Dimas menarik nafas. “Anak-anak akan baik-baik saja. Aku akan bicara dengan mereka bahwa mereka akan memiliki ibu baru yang lebih baik. Ibu yang akan mengajarkan mereka kehidupan yang lebih modern dan berpenampilan layak.”

Seketika mata Hayati terbelalak lebar. Wajahnya memerah, telinganya mencoba berdusta bahwa dia mendengar sesuatu yang salah dari suaminya itu. Sesuatu yang selama ini Hayati takutkan. Sesuatu yang Hayati tahu itu akan menghancurkan rumah tangganya.

Tergopoh Hayati berdiri dan berjalan perlahan mendekati Dimas. Suaminya itu berdiri mematung beberapa langkah dari pintu. Dimas menunggu reaksi Hayati. Walau semua sudah dia perkirakan dan walau Dimas tahu Hayati tidak akan bisa melakukan apa pun, mengatakan hal itu tetap saja membuat Dimas menduga-duga reaksi apa yang akan istrinya itu berikan.

Perlahan tangan Hayati terulur meraih lengan suaminya.
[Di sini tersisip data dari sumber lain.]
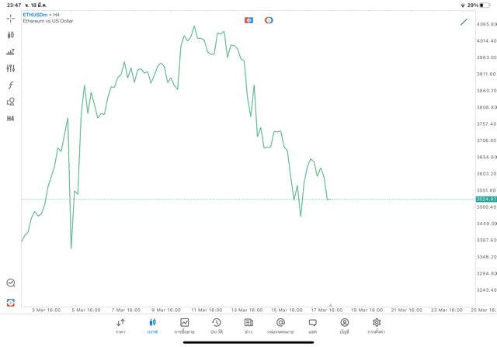Go to the ข่าว (News) tab

(x=249, y=325)
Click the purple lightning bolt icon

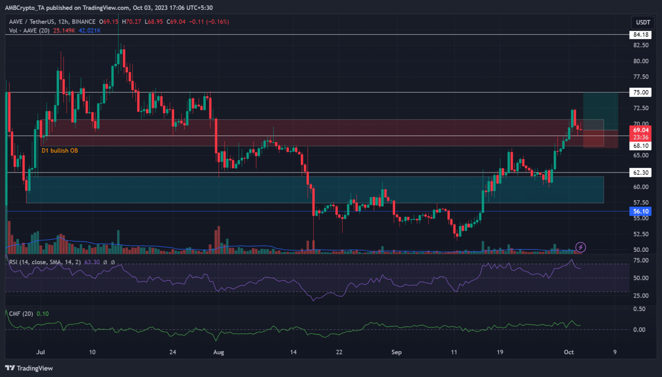pyautogui.click(x=581, y=247)
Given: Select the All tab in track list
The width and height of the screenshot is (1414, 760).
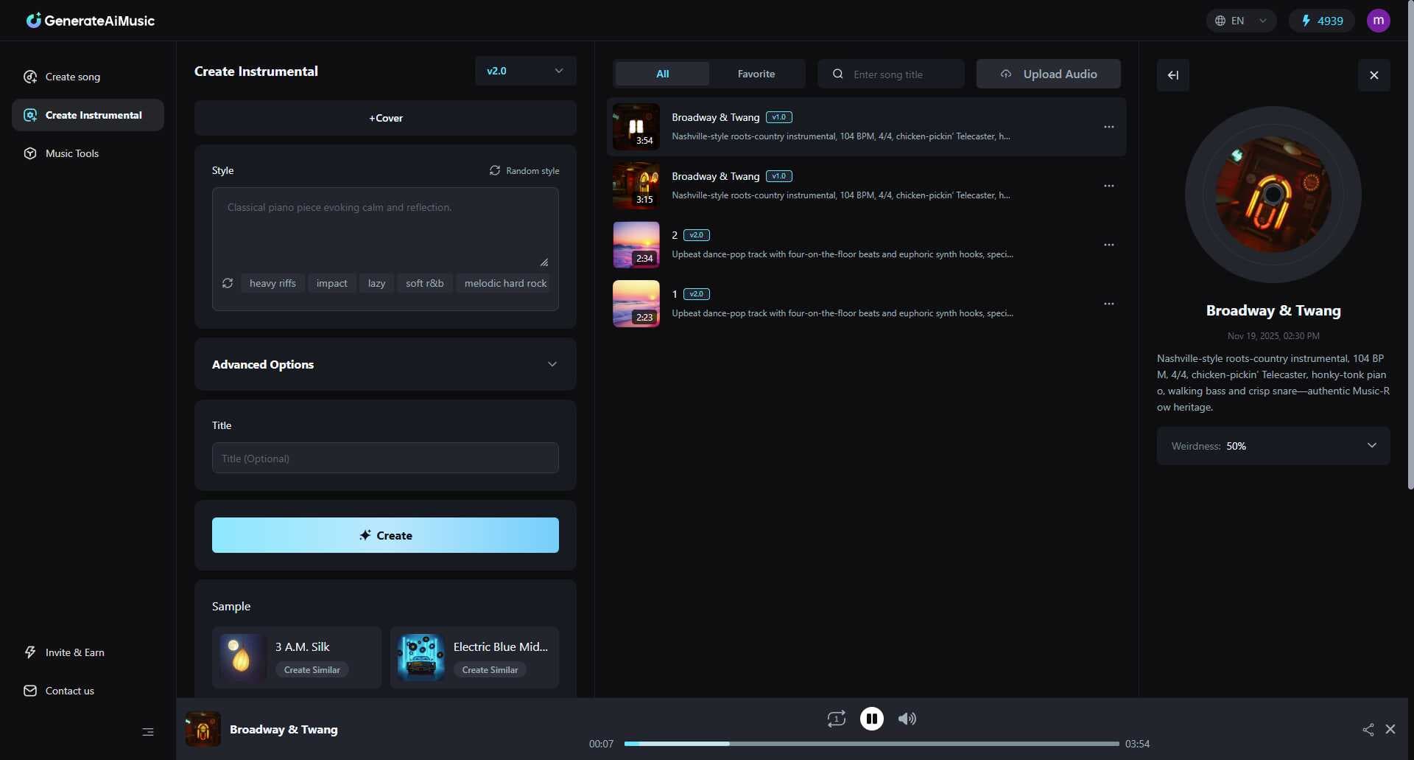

Saat telapak tangannya nyaris menempel di kemeja biru langit Dimas, Hayati menyadari bahwa tangannya kotor karena baru saja membereskan kekacauan kue-kue di lantai. Hayati menurunkan tangannya perlahan.

Dia bisa melihat tangannya bergetar. Butiran bening hangat mengalir semakin deras di wajahnya. Beberapa rambutnya yang jatuh menutupi wajah, membuat keadaan Hayati menjadi terlihat sangat menyedihkan. Hatinya bergetar sama hebat. Rasa nyeri menyerang tepat di dalam sana dan membuatnya nyaris kehilangan kekuatan untuk menopang tubuhnya sendiri. Hayati memaksa lidah kelunya untuk mulai berbicara.

“Apa kau baru saja mengatakan  bahwa kau ingin menikah lagi?” Hayati bisa mendengar kesakitan dalam suaranya yang perlahan meluncur luruh runtuh.

Alih-alih berbelas kasihan, Dimas mengangkat dagunya tinggi-tinggi. Dia mencoba menutupi kejahatannya dengan ekspresi arogansi.

“Ya. Aku perlu dukungan untuk masa depan karirku. Itu tidak bisa kau lakukan. Jadi harus ada orang lain yang melakukan. Lagi pula, aku ingin anak-anak tumbuh lebih baik. Lebih modern dan berpendidikan. Kau tidak akan bisa mengajarkan hal itu pada mereka. Jadi, bagus juga seseorang yang bisa membawa perubahan masuk ke dalam rumah kita untuk mengubah semuanya. Mungkin dia juga bisa mengajarkanmu menjadi wanita yang lumayan. Kalau kau tidak bisa mengimbangi keadaan, jangan salahkan aku kalau kau hanya akan berperan seperti pelayan di rumah ini.”

Bagaimana pun kesiapan hati Hayati menerima kejujuran Dimas, semua kata-kata suaminya itu terasa seperti pisau beracun yang dilemparkan. Hayati bahkan sudah tidak punya kata dan ekspresi untuk memperlihatkan rasa sakit di hatinya.

Ketika Dimas melangkah keluar pintu, Hayati jatuh bersimpuh di tengah ruangan. Dimas bahkan tidak menunggu sebentar sekedar untuk tahu bagaimana reaksi wanita yang masih berstatus sebagai istrinya itu. Sekuat tenaga dia menahan agar tidak ada teriakan yang keluar dari mulutnya. Telapak tangannya bertumpu ke lantai. Matanya berkedip cepat untuk membangun kesadaran penuh. Dadanya sesak dan sulit untuk bernafas.

Hayati tidak ingin pingsan. Tidak ada yang akan menolongnya jika itu terjadi. Dia tidak ingin memberi penjelasan pada para tetangga jika itu terjadi.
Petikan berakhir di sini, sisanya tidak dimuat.